The Bar-U Ranch National Historic Site


When traveling through the grasslands of Alberta, it’s almost impossible to ignore the region’s ranching history — most often because ranching is still a dominant land-use in the province. The first cattle herd arrived here in 1873 and the Bar-U Ranch was founded in 1882 and eventually grew to become one of the most prominent ranching operations in western Canada. At its peak, the Bar-U Ranch sprawled over almost 158,000 acres — and encompassed seven townships!

The now-370 acre Bar-U Ranch became a National Historic Site and part of Parks Canada in 1991, and today it serves as a living history museum for this period of Canada’s past.

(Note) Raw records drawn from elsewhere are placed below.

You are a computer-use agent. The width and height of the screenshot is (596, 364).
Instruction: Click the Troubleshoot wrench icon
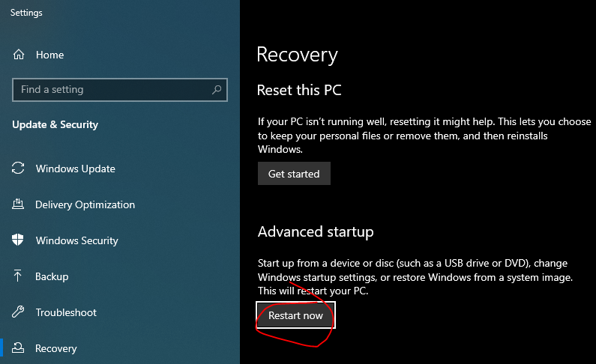pos(19,312)
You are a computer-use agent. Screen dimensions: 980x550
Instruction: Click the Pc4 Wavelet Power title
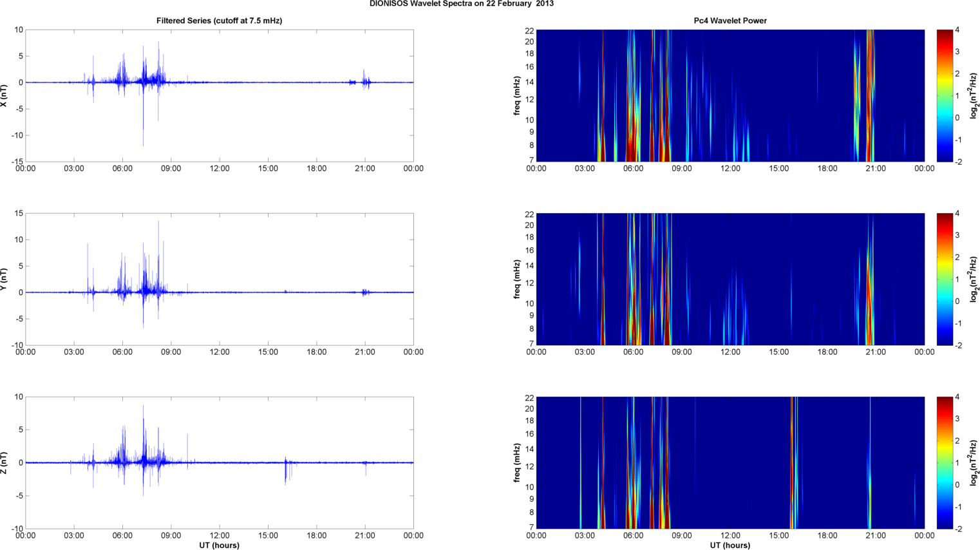pos(730,21)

We visited the Ranch on a drizzly day. The clouds blocked the road’s legendary views of the Rocky Mountains but also meant that we essentially had the entire Bar-U Ranch to ourselves. A self-guided walking tour takes you around and inside the 24 buildings along Pekisko Creek to learn about the unique lifestyles and oversized characters who spent time here, including renowned Western artist Charles M. Russell, a Prince of Wales who would become King Edward VIII for a few months in 1936, and a horse breaker named Harry Longabaugh who would later become better known as the Sundance Kid.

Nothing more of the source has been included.